Im Februar 2005 feiert Wilhelm mit Liselotte und 190 Gästen im Altmoorhauser Krug Goldene Hochzeit. Zu diesem Zeitpunkt fallen die von ihm organisierten Fahrten bereits kürzer aus, und die Ziele liegen meist in Norddeutschland. Trotzdem hat er im von Reichsbund in SoVD umgetauften Sozialverband noch immer genug zu tun – seine Aufgaben neben der Kassenführung reichen vom regelmäßigen Verteilen der Vereinszeitung bis hin zur Planung und akribischen Vorbereitung der alljährlichen Adventsfeier.
Zwei Jahre vor der Diamantenen Hochzeit trifft Wilhelm im März 2013 ein unerwarteter Schicksalsschlag: Tochter Ingrid stirbt im Alter von nur 58 Jahren.
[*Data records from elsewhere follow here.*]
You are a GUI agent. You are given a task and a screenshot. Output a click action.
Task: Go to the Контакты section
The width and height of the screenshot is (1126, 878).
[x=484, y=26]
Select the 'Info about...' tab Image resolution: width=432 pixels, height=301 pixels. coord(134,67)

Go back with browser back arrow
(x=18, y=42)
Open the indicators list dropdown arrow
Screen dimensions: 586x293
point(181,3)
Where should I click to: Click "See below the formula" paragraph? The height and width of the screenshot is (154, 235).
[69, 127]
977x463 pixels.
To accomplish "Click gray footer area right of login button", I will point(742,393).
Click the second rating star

Ihm selbst geht es in den folgenden Jahren gesundheitlich deutlich schlechter, nach einem unglücklichen Sturz im Sommer 2017 kommt er nicht mehr richtig auf die Beine. Wilhelm stirbt am 6. Mai 2018, beerdigt ist er fünf Tage später auf dem Friedhof der St.-Elisabeth-Kirche in Hude.